◆ **Source text**
======

The trend: AI is delivering measurable results. Retailers, restaurants, and travel companies reported gains in sales, customer engagement, transaction speed, and productivity. AI tools are improving product discovery and ordering, helping companies streamline operations and boost revenues.
Why it’s working: Companies are applying AI to narrower, more practical business tasks. Model improvements and lower costs are also making it easier to use AI in areas like customer service, claims handling, and forecasting, where results are easier to measure.
Several retailers have credited AI tools with helping to improve conversions, drive higher spending per shopper, and deliver better customer service.
Expanded uses: Companies are broadening AI into new areas to drive revenues, including early applications of agentic commerce.
Brands are also applying AI to address after-purchase pain points. Extend, which provides post-purchase tools, says brands including Mizzen+Main, Lalo, and Glamnetic are using its AI platform to automate claims, returns, and shipping issues. A company spokeswoman told EMARKETER the platform has automated up to 76% of customer claims and expects to reduce returns costs by up to 15%.

======

◆ **Actions to take**
[A] Reproduce everything in the text on business AI results from "The trend: AI" down to "of agentic commerce.".
[B] Using the text on business AI results, explain in one to three sentences why AI is now producing measurable gains for companies.

◆ **Data records**
======

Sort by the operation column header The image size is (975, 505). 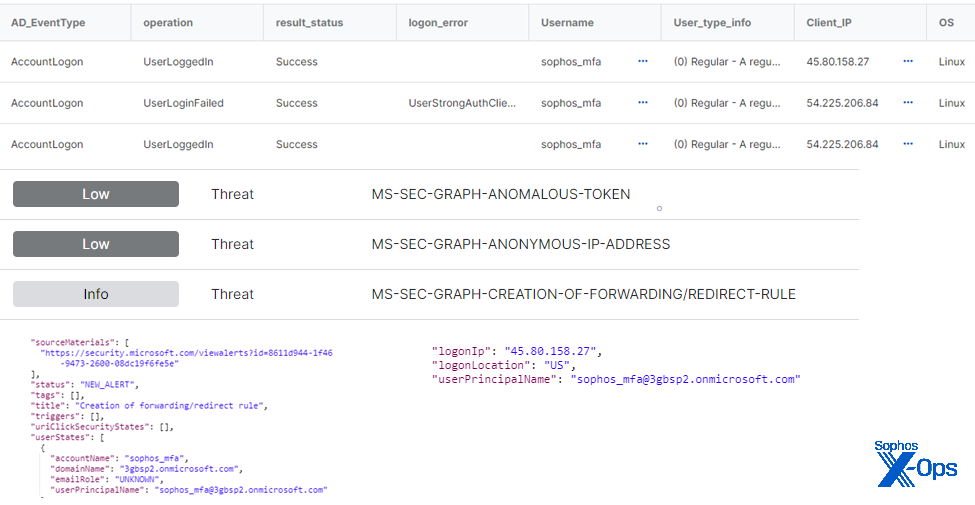pyautogui.click(x=168, y=22)
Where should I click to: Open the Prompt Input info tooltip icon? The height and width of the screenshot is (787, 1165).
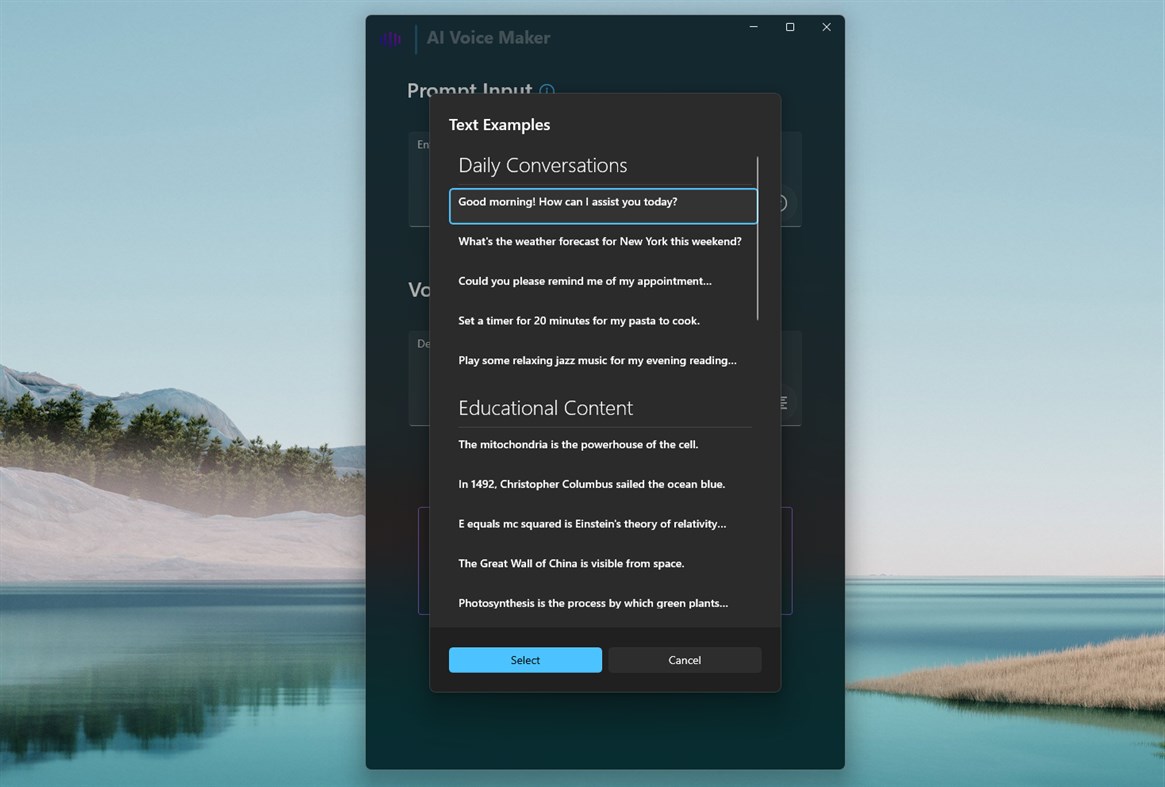[546, 91]
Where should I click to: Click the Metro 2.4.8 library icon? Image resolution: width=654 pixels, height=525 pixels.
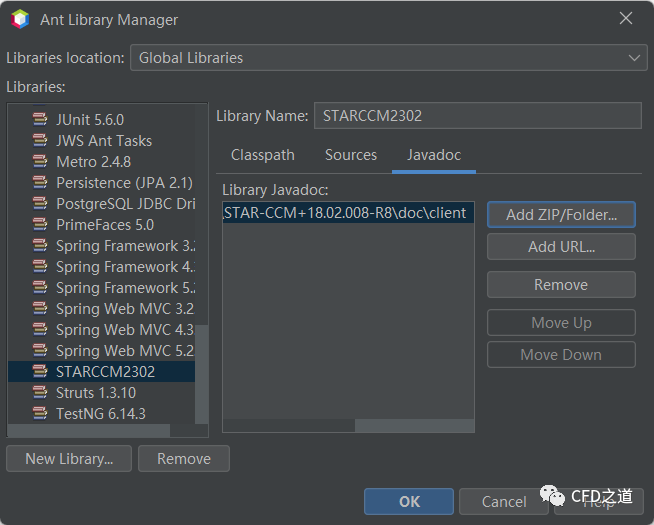coord(40,161)
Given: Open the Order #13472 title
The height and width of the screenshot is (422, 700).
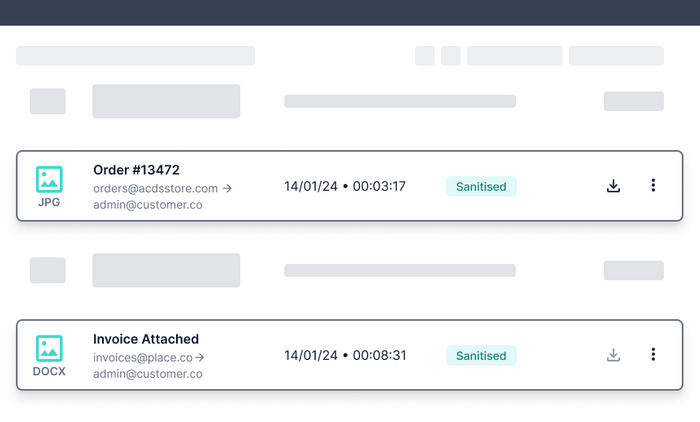Looking at the screenshot, I should (x=136, y=170).
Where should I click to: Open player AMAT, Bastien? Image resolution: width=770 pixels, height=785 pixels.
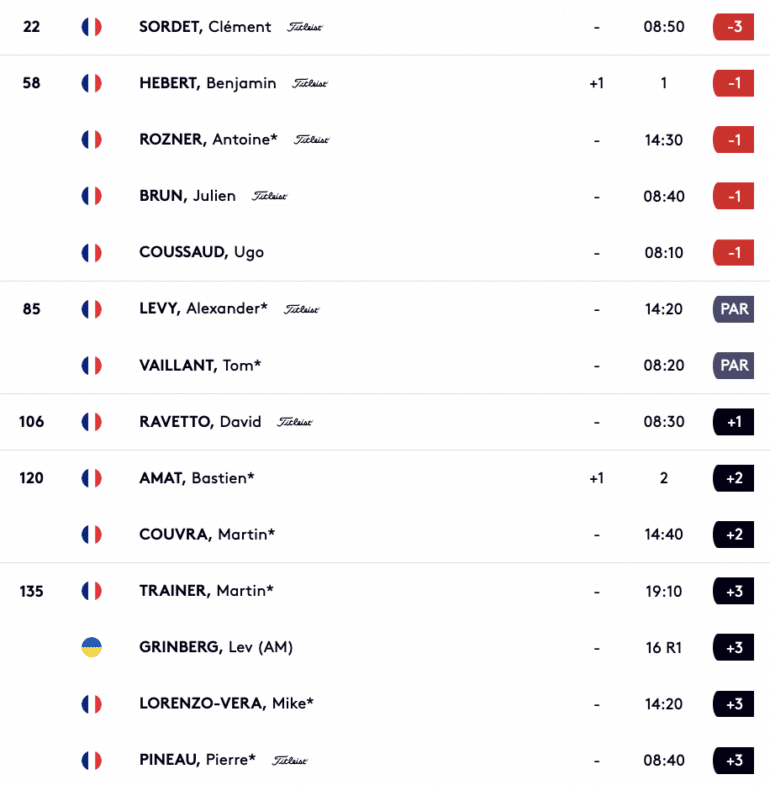197,478
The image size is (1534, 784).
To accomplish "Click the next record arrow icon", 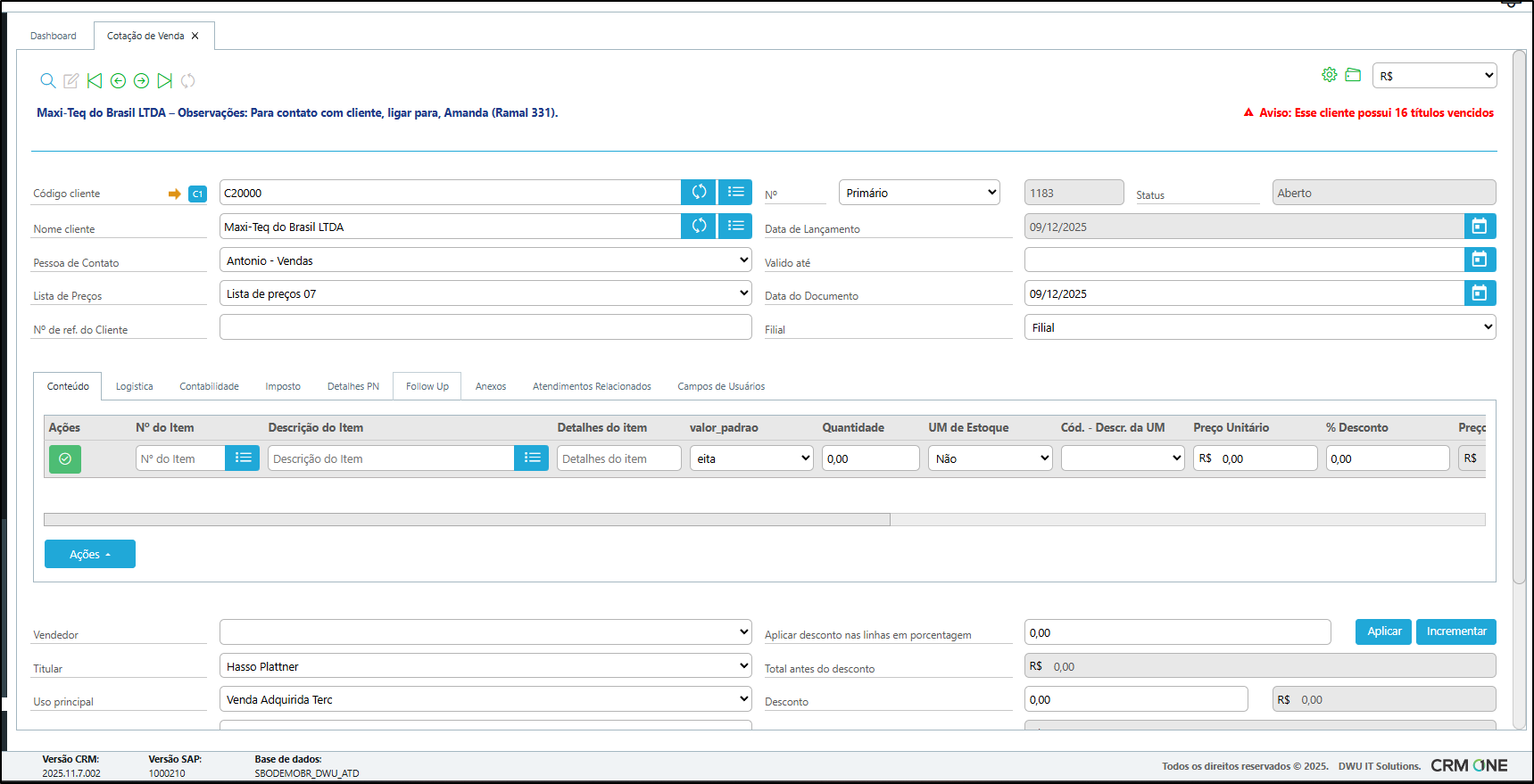I will click(141, 81).
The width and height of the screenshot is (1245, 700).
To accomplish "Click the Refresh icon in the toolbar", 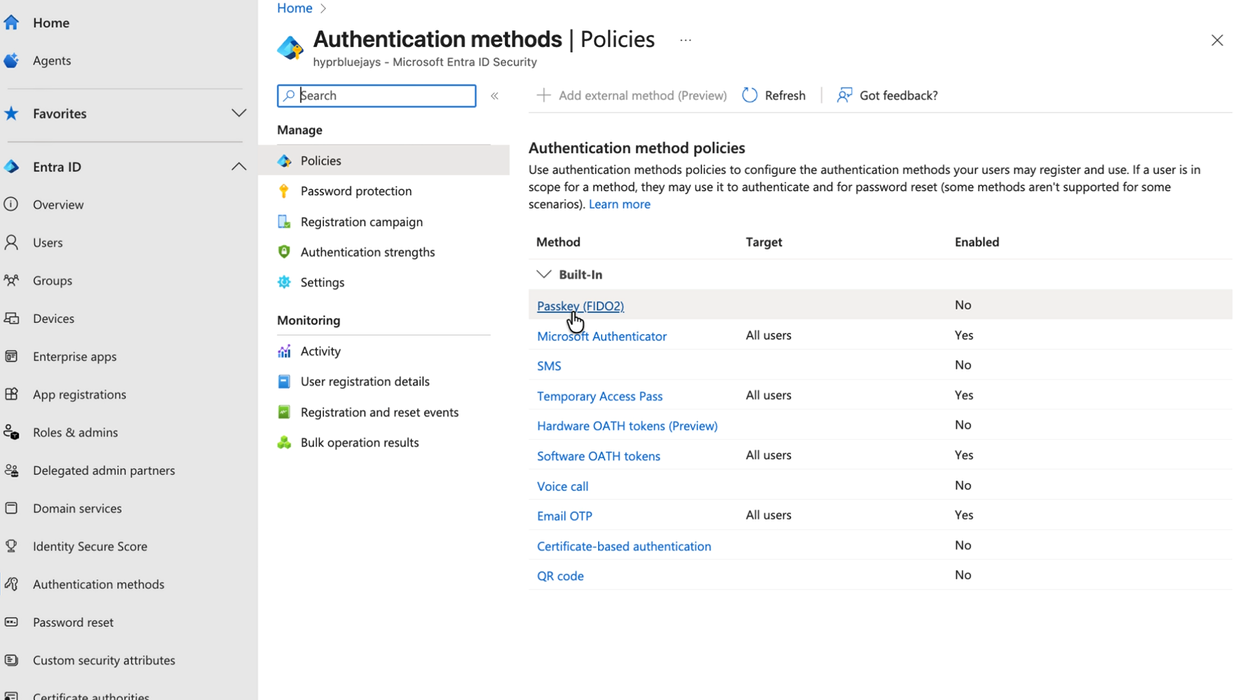I will pos(750,95).
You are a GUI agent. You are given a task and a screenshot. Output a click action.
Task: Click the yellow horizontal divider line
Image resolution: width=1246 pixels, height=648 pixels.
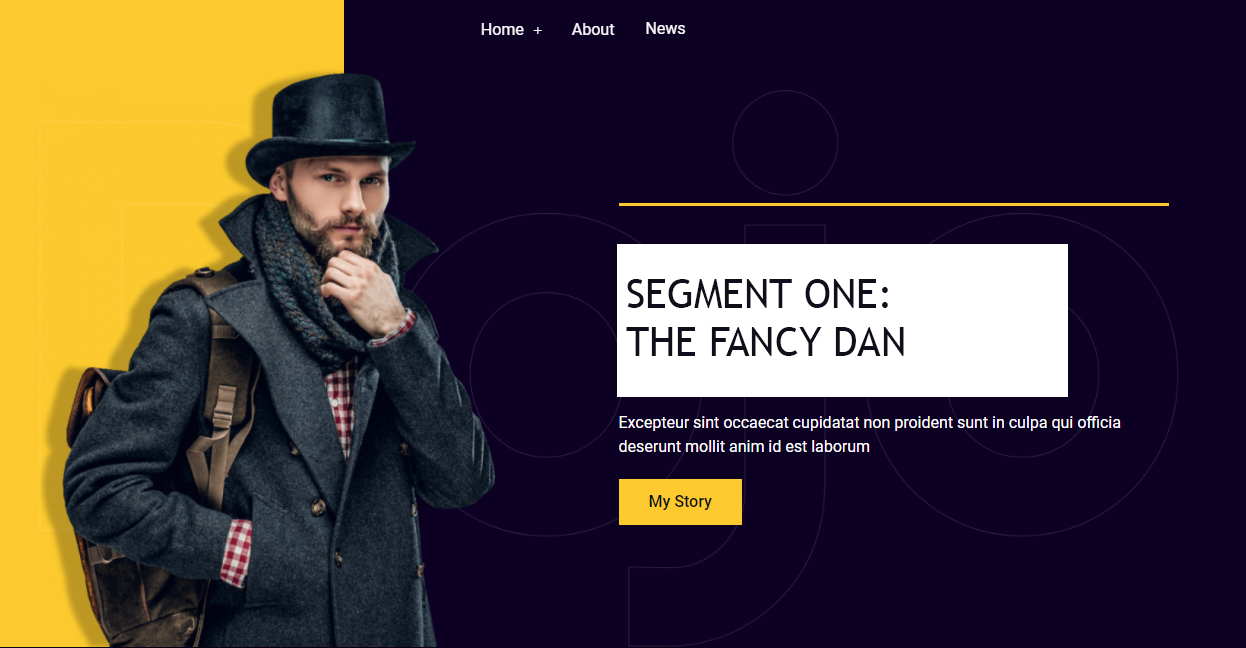pyautogui.click(x=893, y=204)
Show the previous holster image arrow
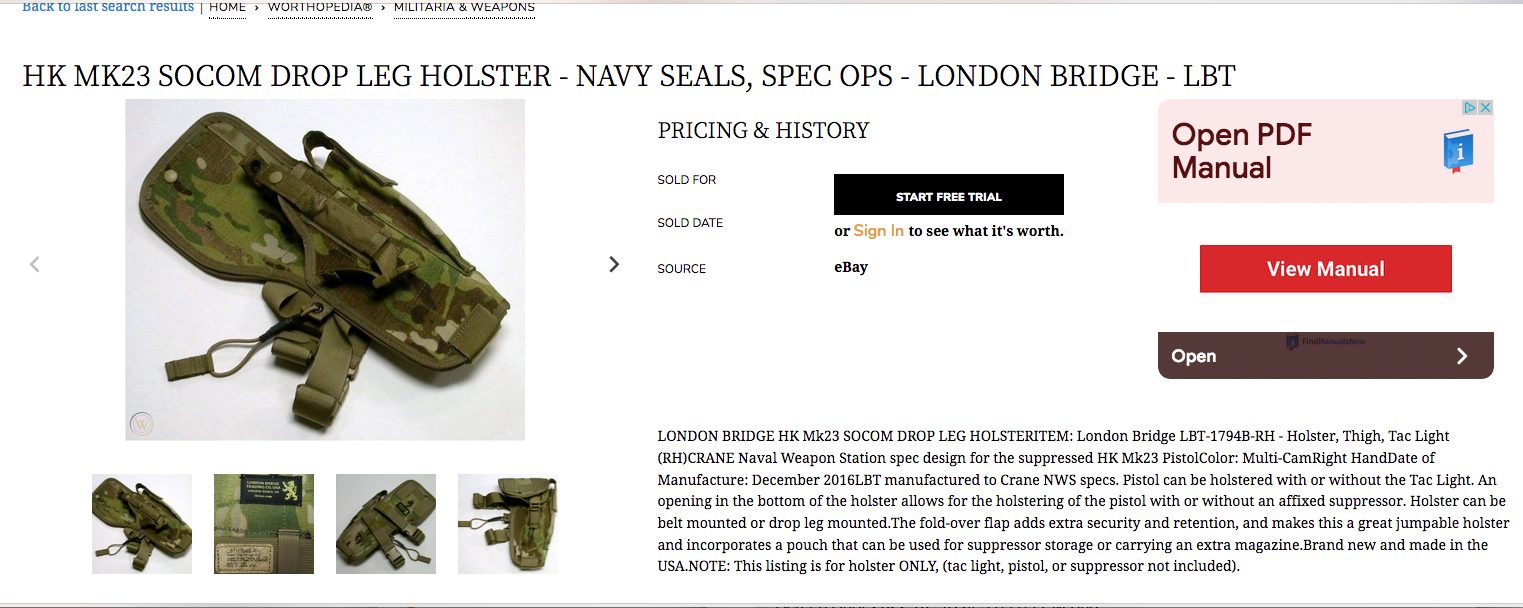This screenshot has height=608, width=1523. click(x=35, y=264)
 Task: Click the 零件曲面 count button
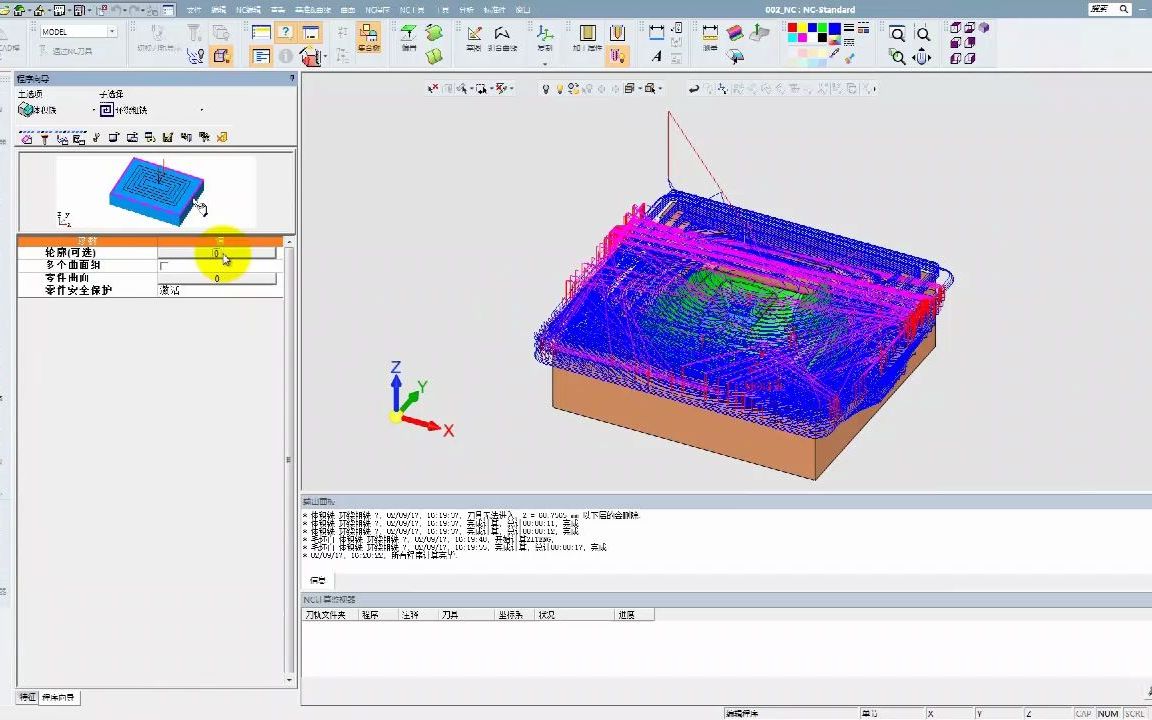pyautogui.click(x=216, y=279)
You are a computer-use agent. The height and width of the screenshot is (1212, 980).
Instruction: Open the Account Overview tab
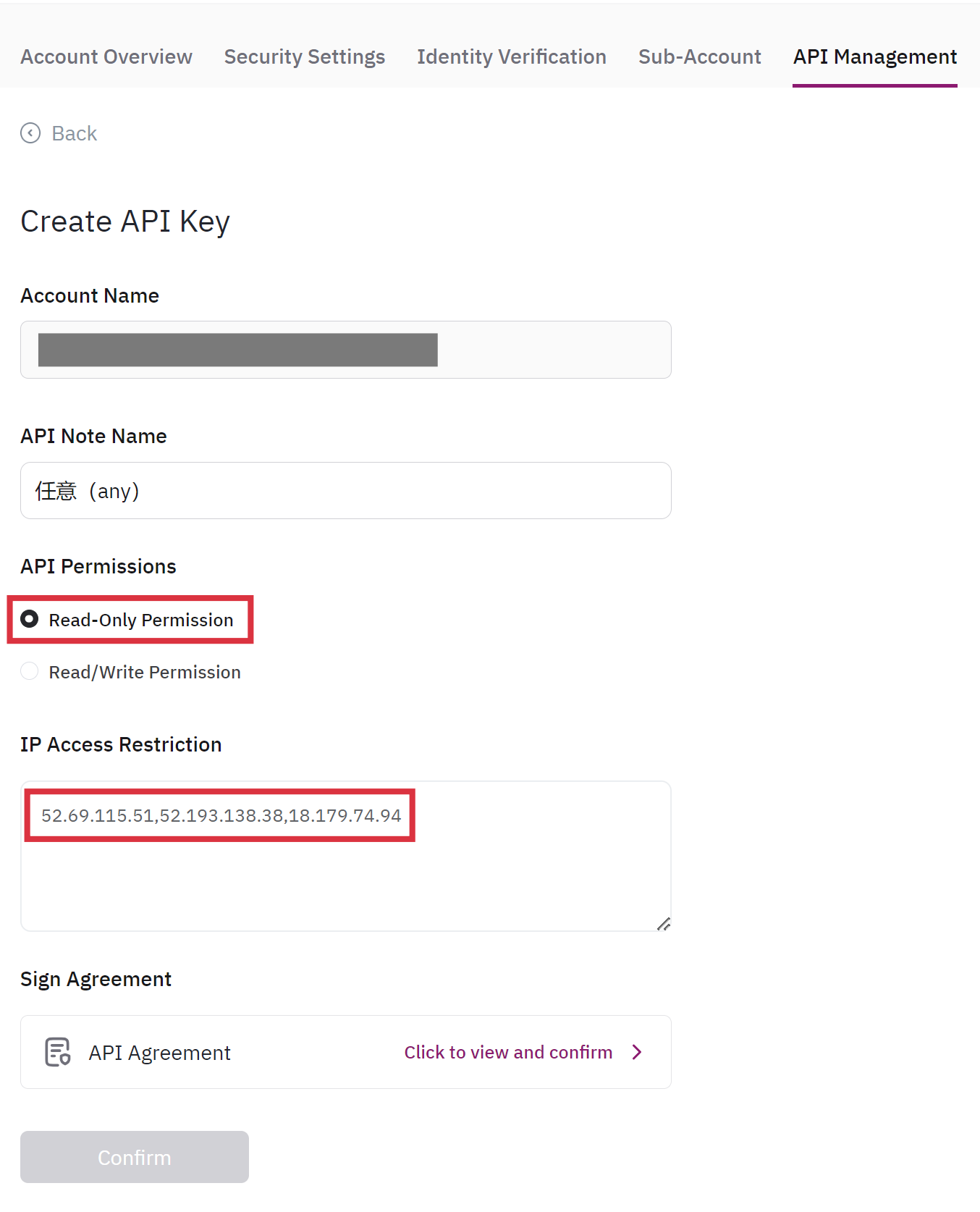(x=106, y=56)
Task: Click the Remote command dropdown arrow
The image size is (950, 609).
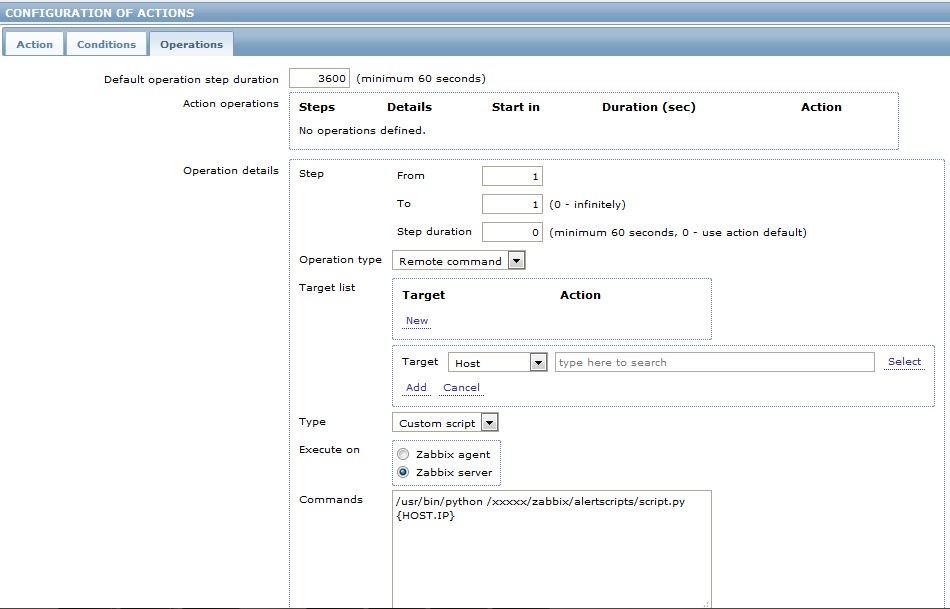Action: (x=516, y=261)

======

◆ **Answers to the exercise**
[A]
The trend: AI is delivering measurable results. Retailers, restaurants, and travel companies reported gains in sales, customer engagement, transaction speed, and productivity. AI tools are improving product discovery and ordering, helping companies streamline operations and boost revenues.
Why it’s working: Companies are applying AI to narrower, more practical business tasks. Model improvements and lower costs are also making it easier to use AI in areas like customer service, claims handling, and forecasting, where results are easier to measure.
Several retailers have credited AI tools with helping to improve conversions, drive higher spending per shopper, and deliver better customer service.
Expanded uses: Companies are broadening AI into new areas to drive revenues, including early applications of agentic commerce.

[B] Companies are applying AI to narrower, more practical business tasks. Model improvements and lower costs also make it easier to use AI in areas like customer service, claims handling, and forecasting, where results are easier to measure.